L’amphithéâtre CAMES de l’université Gamal Abdel Nasser a été, ce mercredi 10 septembre, le théâtre d’échanges fructueux entre des membres du CNT, du corps médical, d’enseignants et de professionnels de la santé, réunis pour une conférence-débats sur le projet de nouvelle Constitution.
Sous le thème : « Les innovations de la nouvelle Constitution dans le domaine de la santé et de l’éducation », l’événement a mis en lumière les avancées majeures que le texte propose pour le pays, notamment dans les secteurs de la santé et de l’éducation.
Cette rencontre vise à expliquer les principales innovations de la nouvelle Constitution dans les domaines de la santé et de l’éducation, à favoriser un dialogue constructif entre décideurs, enseignants, chercheurs et professionnels de santé, à sensibiliser et mobiliser les acteurs pour une appropriation collective des acquis constitutionnels et à mettre en avant l’importance du vote OUI pour garantir ces droits fondamentaux.
‘’Dans une constitution, il est important que la santé et l’éducation soient reconnues comme des droits fondamentaux et des obligations de l’État, garantissant ainsi l’accès universel et l’égalité des chances. Car le droit à la santé assure la protection physique de l’individu, tandis que l’éducation vise à l’épanouissement personnel et social en offrant un accès gratuit à l’enseignement obligatoire et à la formation professionnelle. Ces droits sont interdépendants et leur respect conditionne l’exercice d’autres droits, comme le droit à un logement décent ou à un travail’’, a-t-elle déclaré.
‘’Il s’agit d’un pas décisif vers une société plus humaine et plus solidaire. Le droit à la santé pour tous devient une obligation constitutionnelle. Il s’agit d’un engagement juridique opposable, garantissant à chaque guinéen un accès équitable et digne à des soins de qualité. La couverture santé universelle est désormais consacrée comme un droit constitutionnel également. Cela signifie que nous ne devons pas être exclus du système de santé, quelles que soient nos conditions sociales. Ce choix fort traduit une volonté claire : faire de la santé un bien public national à l’abri des inégalités et des discriminations’’, s’est-il réjoui.
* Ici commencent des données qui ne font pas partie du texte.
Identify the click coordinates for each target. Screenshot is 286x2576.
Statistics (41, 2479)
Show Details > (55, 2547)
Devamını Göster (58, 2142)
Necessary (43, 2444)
‘’Ce texte consacre une vision nouvelle. Chaque citoyen, où qu’il se trouve en Guinée, aura accès à des soins de santé de qualité, sans distinction ni exclusion. C’est une avancée historique qui met fin à l’idée que la santé puisse être un privilège réservé à quelques-uns. Désormais, elle devient un droit effectif, garanti par l’État et reconnu pour tous. Dans la même lancée, le texte consacre l’éducation comme un pilier central de notre société. L’article 21 rend l’école gratuite et obligatoire pour tous les enfants de 5 à 17 ans. Et cette gratuité continue pour l’enseignement supérieur’’, a expliqué Khaité Sall.
Elle a également salué les avancées en matière de justice sociale et d’égalité, notamment l’article 6 qui institue un quota de 30 % de représentation des femmes dans les postes de décision.
‘’Les femmes, on peut applaudir pour ça. Et ce, au niveau national et régional. C’est un acte de justice sociale, mais aussi une reconnaissance du rôle central que jouent nos femmes dans la gouvernance et dans la vie économique et sociale du pays. En disant Oui, nous faisons le choix de l’égalité, de l’inclusion et d’une participation plus juste’’, a assuré Khaité Sall.
‘’L’objectif était d’échanger sur les innovations de la nouvelle Constitution et particulièrement de parler des innovations dans le domaine de la santé, notamment la couverture santé universelle. Et cette couverture est une démocratisation de la santé. C’est de rendre la santé démocratique, accessible à tous les Guinéens. Que tu sois pauvre ou riche, que tu sois à Nzérékoré, à Labé, à Koundara, tu aies droit aux mêmes qualités de santé que n’importe quel citoyen ; qu’il n’y ait plus de barrières financières pour avoir accès à une santé de qualité’’, a souligné le Professeur Bah.
Cette conférence a permis de mettre en évidence les bénéfices de la nouvelle Constitution pour le peuple guinéen. Les intervenants ont exhorté l’ensemble des citoyens à se mobiliser et à voter massivement en faveur du Oui lors du référendum prévu le 21 septembre 2025.